The US capital will be welcoming the sherpas from the G20 nations on Monday and Tuesday. A founding member of the grouping, SA now finds itself on the outside, over unproven claims by the Trump administration that the SA government is standing by while white “genocide” takes place in its country. Pretoria has denied those claims.

But the relationship between President Cyril Ramaphosa and Donald Trump has dramatically worsened with this latest G20 snub. Cameron Hume served as US Ambassador to SA between 2001 and 2004 and is concerned about the wider impact SA’s exclusion will have.

“Not inviting them to the meeting that’s in the US, to me is personally as a citizen churlish.
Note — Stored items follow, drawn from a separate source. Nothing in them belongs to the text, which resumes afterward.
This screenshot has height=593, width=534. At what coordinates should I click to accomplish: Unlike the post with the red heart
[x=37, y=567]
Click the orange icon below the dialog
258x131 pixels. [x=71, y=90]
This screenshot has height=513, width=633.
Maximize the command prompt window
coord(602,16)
I wouldn’t translate that into non-engagement and I think that some of our other partners will find our willingness, or our determination not to allow SA to participate to be mistaken,” Hume said.

One of those other partners, Chancellor Friedrich Merz of Germany, says they hope to change Trump’s mind and get him to reconsider including SA. Some analysts say without SA, the Global South lacks a leading voice to help drive change during the meetings.
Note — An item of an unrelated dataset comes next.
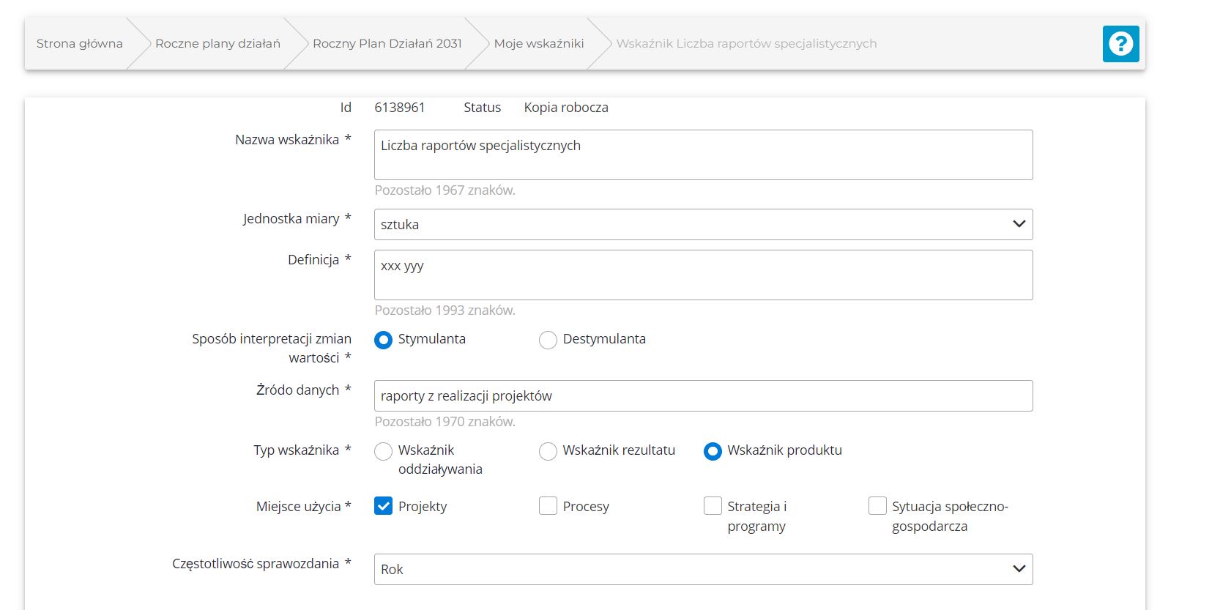Open the help question mark icon

click(x=1120, y=44)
Doctor Waheguru Pal Sidhu from the Center for Global Affairs at New York University echoes those sentiments may be scoring a cultural and political point for the United States but in the long run it is going to have a detrimental impact on the global economy,” Pal Sidhu said.

Instead of SA, the US has invited Poland, which while not a G20 member, does have similar right-leaning, nationalistic views to Trump.